Esportes
CBF aumenta despesas e fecha 2025 com déficit de R$ 182,5 milhões
Entidade atribui resultado negativo a investimentos para regularizar dívidas antigas e indenização milionária ao Icasa
A Confederação Brasileira de Futebol (CBF) encerrou o ano de 2025 com déficit de R$ 182,5 milhões, conforme balanço financeiro aprovado pelos representantes das 27 federações estaduais em assembleia realizada nesta segunda-feira, 27.
Após registrar superávit de R$ 107 milhões em 2024, a entidade atribuiu o resultado negativo a "grandes investimentos realizados para a regularização de passivos deixados por gestões anteriores".
Um dos principais fatores para o aumento de 111% nas despesas operacionais foi o pagamento de R$ 80 milhões ao Icasa, clube que venceu processo judicial contra a CBF referente ao não acesso à Série A em 2014.
A equipe de Juazeiro do Norte, quinta colocada na Série B de 2013, alegou erro da confederação que impediu sua promoção à elite do futebol nacional e foi indenizada após decisão da Justiça. O caso envolveu o Figueirense, por suposta escalação irregular do jogador Luan na partida contra o América-MG, sob a alegação de que o atleta atuou com contrato vigente em outro clube.
Mesmo sem a indenização ao Icasa, a CBF teria encerrado 2025 com déficit superior a R$ 100 milhões. Outras despesas relevantes foram relacionadas à Seleção Brasileira.
Entre os investimentos, destacam-se R$ 27 milhões em logística devido ao aumento das viagens da equipe comandada por Carlo Ancelotti para as Eliminatórias da Copa do Mundo e amistosos; R$ 13 milhões em marketing e R$ 9 milhões em tecnologia, consultoria institucional, esportiva, assessoria jurídica e de comunicação.

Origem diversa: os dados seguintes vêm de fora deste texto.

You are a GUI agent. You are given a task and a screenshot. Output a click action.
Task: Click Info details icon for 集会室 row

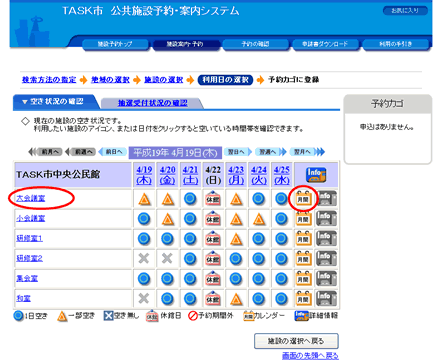[326, 278]
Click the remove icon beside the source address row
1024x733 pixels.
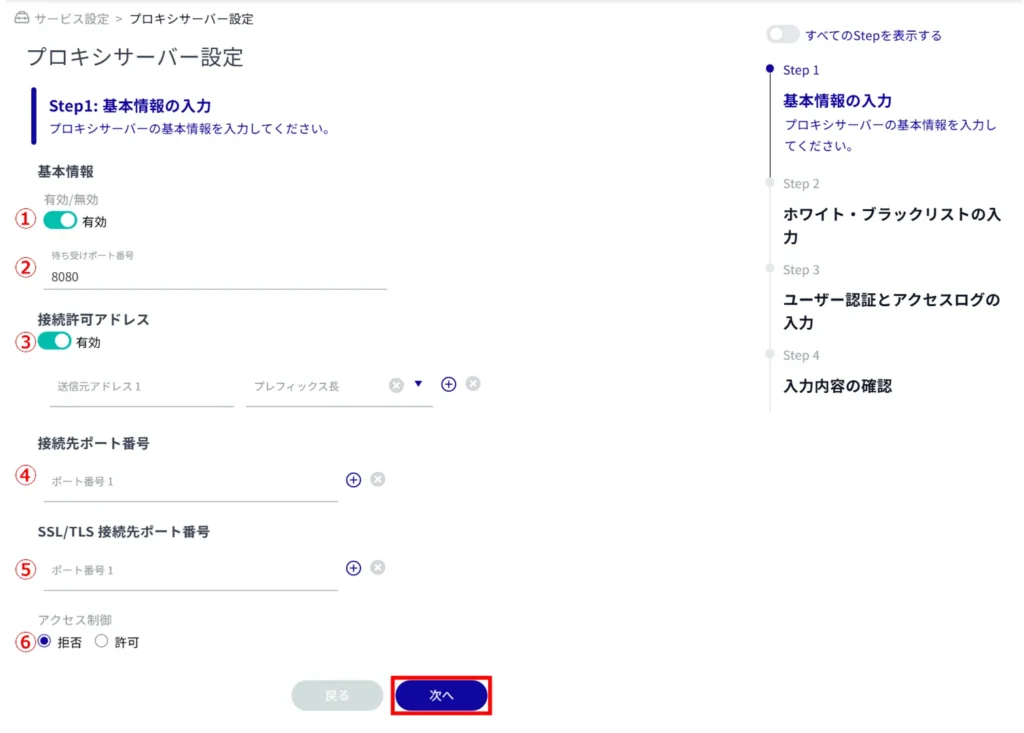[473, 384]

As receitas do contrato com a Nike, considerado o maior da história da confederação com a fornecedora de material esportivo, foram antecipadas para o exercício de 2024, o que impactou negativamente o caixa em 2025. O acordo pode render até R$ 1 bilhão por ano, incluindo royalties pela venda das camisas da Seleção.

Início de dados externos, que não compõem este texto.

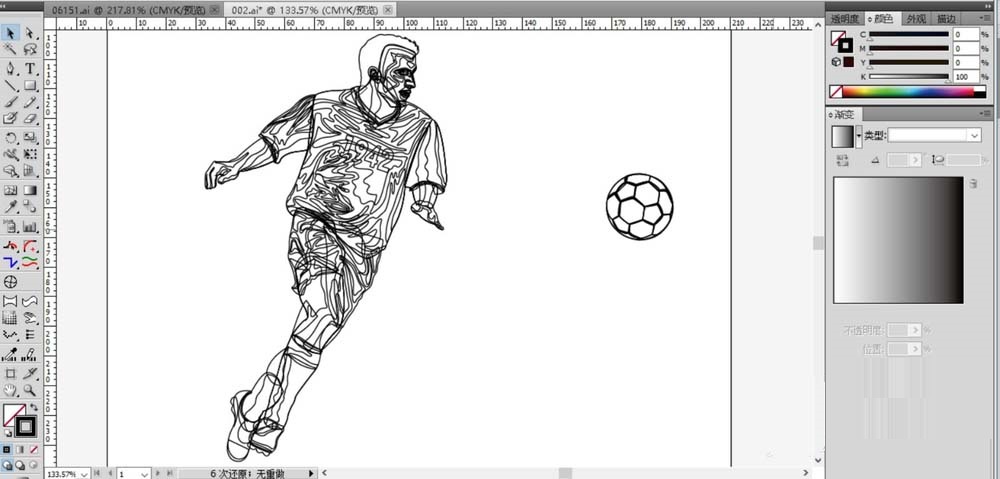
Task: Swap fill and stroke colors
Action: coord(33,408)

O diretor financeiro da CBF, Valdecir de Souza, justificou os gastos como necessários para "buscar eficiência na nova gestão", com expectativa de "receitas crescentes" nos próximos anos.
"Fez-se necessário gastar para buscar eficiência na nova gestão: resultados futuros, receitas crescentes, para que possamos fazer o que é mais importante, que é investir no futebol. Durante a Assembleia, acho que todos perceberam este ambiente novo, essa nova gestão, a vontade de fazer acontecer, de ter uma CBF com modernidade comparável às grandes confederações, como a FIFA. É o protagonismo da CBF que precisamos retomar", afirmou.
O presidente Samir Xaud também destacou o compromisso com a reorganização financeira: "Enfrentamos problemas e assumimos o compromisso de reorganizar finanças, regularizar dívidas trabalhistas e com clubes. Este investimento vai nos trazer frutos", declarou.
A entidade apresentou receita bruta de R$ 1,7 bilhão em 2025, R$ 200 milhões a mais do que no ano anterior.